WHAT TO WORK ON
Copy out the records below line for line, without changing a word.

★ ★ ★

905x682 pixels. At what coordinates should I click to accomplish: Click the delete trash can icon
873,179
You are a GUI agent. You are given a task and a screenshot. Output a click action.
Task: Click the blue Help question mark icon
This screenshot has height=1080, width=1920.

★ ★ ★

RESULT OF THIS TASK
905x682 pixels. At what coordinates should I click to accomplish: Click the delete trash can icon
873,179
You are a GUI agent. You are given a task and a screenshot. Output a click action.
Task: Click the blue Help question mark icon
This screenshot has height=1080, width=1920.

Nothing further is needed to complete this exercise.